The initial prescription and
renewal of the medication order beyond 20 mL of VASOCIDIN (sulfacetamide and prednisolone) Ophthalmic Solution
should be made by a physician only after examination of the patient with the
aid of magnification, such as slit-lamp biomicroscopy and, where appropriate, fluorescein
staining. If signs and symptoms fail to improve after two days, the patient
should return to the office for further evaluation. The possibility of fungal
infections of the cornea should be considered after prolonged corticosteroid
dosing. Fungal cultures should be taken when appropriate.
The p-aminobenzoic acid present
in purulent exudates competes with sulfonamides and can reduce their
Sulfonamide solutions darken on
prolonged standing and exposure to heat and light. Do not use if solution has
darkened. Yellowing does not affect activity.
Eyelid cultures and tests to
determine the susceptibility of organisms to sulfacetamide may be indicated if
signs and symptoms persist or recur in spite of the recommended course of
treatment with VASOCIDIN (sulfacetamide and prednisolone) Ophthalmic Solution.
Carcinogenesis, Mutagenesis, and
Impairment of Fertility
Prednisolone has been reported
to be non-carcinogenic. Long-term animal studies for carcinogenic potential
have not been performed with prednisolone or sulfacetamide.

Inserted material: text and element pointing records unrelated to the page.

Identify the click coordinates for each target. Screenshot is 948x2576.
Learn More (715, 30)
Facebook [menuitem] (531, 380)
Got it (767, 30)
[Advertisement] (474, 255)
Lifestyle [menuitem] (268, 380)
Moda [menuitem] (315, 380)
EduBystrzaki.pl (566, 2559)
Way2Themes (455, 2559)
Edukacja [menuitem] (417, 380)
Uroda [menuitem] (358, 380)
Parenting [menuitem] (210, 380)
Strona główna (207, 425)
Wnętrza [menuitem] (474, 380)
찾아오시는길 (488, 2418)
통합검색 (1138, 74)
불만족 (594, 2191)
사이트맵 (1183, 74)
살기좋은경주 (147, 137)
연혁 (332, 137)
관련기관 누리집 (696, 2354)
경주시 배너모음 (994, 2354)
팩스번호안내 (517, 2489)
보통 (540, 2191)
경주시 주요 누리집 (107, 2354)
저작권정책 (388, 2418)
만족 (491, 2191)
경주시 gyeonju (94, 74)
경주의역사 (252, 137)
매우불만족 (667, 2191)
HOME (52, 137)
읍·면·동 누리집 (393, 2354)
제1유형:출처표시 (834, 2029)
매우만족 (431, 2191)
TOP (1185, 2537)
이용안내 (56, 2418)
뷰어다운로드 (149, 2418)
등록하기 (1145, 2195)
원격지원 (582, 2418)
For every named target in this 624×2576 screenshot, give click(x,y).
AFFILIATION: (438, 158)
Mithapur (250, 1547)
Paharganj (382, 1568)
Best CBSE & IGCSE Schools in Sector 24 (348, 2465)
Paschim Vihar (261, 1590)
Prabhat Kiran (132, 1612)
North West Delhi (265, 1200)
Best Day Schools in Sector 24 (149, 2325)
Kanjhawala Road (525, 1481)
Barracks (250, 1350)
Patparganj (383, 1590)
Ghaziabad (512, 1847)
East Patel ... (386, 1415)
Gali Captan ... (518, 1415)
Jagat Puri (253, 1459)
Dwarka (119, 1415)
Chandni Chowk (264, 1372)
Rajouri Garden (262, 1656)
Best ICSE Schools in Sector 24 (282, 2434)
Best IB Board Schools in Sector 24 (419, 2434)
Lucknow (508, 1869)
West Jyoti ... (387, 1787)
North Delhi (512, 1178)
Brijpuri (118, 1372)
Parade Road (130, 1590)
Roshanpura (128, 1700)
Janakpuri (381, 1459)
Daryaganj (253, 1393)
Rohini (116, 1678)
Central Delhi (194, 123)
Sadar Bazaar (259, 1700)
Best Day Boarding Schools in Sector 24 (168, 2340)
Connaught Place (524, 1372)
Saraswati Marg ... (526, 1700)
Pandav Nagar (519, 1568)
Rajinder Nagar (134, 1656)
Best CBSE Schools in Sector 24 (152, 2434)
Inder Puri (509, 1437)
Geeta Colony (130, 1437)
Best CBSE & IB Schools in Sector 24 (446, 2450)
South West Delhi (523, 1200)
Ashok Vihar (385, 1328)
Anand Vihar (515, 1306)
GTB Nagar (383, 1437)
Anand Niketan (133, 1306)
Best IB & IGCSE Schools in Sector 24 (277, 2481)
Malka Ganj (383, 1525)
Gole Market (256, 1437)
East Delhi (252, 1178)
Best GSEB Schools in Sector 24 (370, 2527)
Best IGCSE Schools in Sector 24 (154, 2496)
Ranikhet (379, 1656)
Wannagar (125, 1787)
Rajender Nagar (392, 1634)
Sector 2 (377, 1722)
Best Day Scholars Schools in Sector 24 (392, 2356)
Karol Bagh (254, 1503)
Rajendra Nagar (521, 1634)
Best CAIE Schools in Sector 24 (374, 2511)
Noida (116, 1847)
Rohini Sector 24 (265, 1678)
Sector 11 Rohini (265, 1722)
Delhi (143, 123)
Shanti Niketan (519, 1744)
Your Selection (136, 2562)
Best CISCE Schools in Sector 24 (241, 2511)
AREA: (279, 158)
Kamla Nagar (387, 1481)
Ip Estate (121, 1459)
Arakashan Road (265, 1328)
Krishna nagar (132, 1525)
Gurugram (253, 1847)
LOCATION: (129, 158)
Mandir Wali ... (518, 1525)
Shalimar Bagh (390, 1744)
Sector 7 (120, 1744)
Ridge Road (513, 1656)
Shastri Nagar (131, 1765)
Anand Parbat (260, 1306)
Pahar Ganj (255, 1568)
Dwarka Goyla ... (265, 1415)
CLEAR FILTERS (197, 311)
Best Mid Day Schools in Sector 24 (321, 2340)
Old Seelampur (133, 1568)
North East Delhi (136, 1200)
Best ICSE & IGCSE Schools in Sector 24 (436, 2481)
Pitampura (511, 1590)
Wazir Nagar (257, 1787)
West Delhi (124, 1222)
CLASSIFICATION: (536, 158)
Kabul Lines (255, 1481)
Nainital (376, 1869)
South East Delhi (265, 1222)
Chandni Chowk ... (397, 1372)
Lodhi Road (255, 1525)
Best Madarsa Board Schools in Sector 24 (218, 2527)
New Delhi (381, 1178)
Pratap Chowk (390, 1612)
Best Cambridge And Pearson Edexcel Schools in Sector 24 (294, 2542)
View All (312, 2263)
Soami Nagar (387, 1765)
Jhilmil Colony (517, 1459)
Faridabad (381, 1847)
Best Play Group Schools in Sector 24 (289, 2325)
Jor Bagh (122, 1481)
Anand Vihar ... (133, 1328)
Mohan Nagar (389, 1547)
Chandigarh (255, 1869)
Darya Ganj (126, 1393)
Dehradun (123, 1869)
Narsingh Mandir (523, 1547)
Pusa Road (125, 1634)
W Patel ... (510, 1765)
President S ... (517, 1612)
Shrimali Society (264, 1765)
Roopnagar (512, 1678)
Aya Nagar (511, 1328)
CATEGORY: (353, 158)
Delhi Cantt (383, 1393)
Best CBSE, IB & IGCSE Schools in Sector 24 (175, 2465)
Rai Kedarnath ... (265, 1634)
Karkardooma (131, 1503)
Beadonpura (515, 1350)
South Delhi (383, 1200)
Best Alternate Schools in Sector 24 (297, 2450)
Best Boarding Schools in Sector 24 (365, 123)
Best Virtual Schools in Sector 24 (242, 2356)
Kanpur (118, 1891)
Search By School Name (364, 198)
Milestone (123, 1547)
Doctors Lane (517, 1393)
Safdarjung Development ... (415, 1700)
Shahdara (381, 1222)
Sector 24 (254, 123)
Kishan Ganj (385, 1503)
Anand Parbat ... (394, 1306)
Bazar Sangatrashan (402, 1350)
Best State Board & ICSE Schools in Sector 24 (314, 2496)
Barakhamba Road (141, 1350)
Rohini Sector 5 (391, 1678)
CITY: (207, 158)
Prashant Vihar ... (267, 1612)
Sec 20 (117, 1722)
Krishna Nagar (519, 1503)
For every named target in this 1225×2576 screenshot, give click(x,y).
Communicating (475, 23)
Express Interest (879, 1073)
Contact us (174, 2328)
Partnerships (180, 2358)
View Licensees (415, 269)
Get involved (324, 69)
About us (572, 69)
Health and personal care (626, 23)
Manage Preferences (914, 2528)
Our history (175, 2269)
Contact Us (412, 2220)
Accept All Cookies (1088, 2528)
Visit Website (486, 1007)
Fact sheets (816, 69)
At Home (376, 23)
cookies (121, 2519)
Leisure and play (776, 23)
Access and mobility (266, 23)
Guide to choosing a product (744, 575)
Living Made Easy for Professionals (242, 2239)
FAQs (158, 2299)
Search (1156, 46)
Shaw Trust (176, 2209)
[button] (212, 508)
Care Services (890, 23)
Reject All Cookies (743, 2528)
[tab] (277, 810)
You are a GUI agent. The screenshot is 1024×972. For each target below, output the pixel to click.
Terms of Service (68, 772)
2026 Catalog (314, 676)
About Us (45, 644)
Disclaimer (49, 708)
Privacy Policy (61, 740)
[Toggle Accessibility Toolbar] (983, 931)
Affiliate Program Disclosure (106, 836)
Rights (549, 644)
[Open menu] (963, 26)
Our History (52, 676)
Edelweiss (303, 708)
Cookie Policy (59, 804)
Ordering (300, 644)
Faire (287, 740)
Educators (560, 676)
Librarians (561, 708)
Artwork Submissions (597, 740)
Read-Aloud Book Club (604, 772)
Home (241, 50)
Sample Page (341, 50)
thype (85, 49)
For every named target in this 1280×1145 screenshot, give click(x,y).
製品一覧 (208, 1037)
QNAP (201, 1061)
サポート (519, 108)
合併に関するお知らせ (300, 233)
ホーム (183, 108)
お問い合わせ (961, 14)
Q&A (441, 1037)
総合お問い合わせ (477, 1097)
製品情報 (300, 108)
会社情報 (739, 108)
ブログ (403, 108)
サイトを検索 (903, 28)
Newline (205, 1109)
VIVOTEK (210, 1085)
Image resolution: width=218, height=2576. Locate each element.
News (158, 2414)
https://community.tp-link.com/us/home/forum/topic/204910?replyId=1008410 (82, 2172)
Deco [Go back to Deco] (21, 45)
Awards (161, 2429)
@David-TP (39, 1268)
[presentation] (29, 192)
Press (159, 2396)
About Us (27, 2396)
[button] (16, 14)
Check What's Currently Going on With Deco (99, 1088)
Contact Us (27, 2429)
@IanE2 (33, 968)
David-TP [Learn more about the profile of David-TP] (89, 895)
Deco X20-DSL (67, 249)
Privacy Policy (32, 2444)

One author detected chromosomal
nondisjunction in the yeast Saccharomyces cerevisiae following
application of sulfacetamide sodium. The significance of this finding to the
topical ophthalmic use of sulfacetamide sodium in the human is unknown. Mutagenic
studies with prednisolone have been negative. Studies on reproduction and
fertility have not been performed with sulfacetamide. A long-term chronic
toxicity study in dogs showed that high oral doses of prednisolone prevented
estrus. A decrease in fertility was seen in male and female rats that were
mated following oral dosing with another glucocorticosteroid.
Pregnancy Category C
Prednisolone has been shown to
be teratogenic in rabbits, hamsters, and mice. In mice, prednisolone has been
shown to be teratogenic when given in doses 1 to 10 times the human ocular
dose. Dexamethasone, hydrocortisone and prednisolone were ocularly applied to
both eyes of pregnant mice five times per day on days 10 through 13 of gestation.
A significant increase in the incidence of cleft palate was observed in the
fetuses of the treated mice. There are no adequate, well-controlled studies in
pregnant women dosed with corticosteroids.
Kernicterus may be precipitated
in infants by sulfonamides given systemically during the third trimester of
pregnancy. It is not known whether sulfacetamide sodium can cause fetal harm
when administered to a pregnant woman or whether it can affect reproductive capacity.
VASOCIDIN (sulfacetamide and prednisolone) Ophthalmic Solution
should be used during pregnancy only if the potential benefit justifies the
potential risk to the fetus.
It is not known whether topical
administration of corticosteroids could result in sufficient systemic
absorption to produce detectable quantities in human milk. Systemically administered
corticosteroids appear in human milk and could suppress growth, interfere with
endogenous corticosteroid production, or cause other untoward effects.
Systemically administered sulfonamides are capable of producing kernicterus in
infants of lactating women. Because of the potential for serious adverse
reactions in nursing infants from VASOCIDIN (sulfacetamide and prednisolone) , a decision should be made whether
to discontinue nursing or to discontinue the medication.
Safety and effectiveness in
pediatric patients below the age of six years have not been established.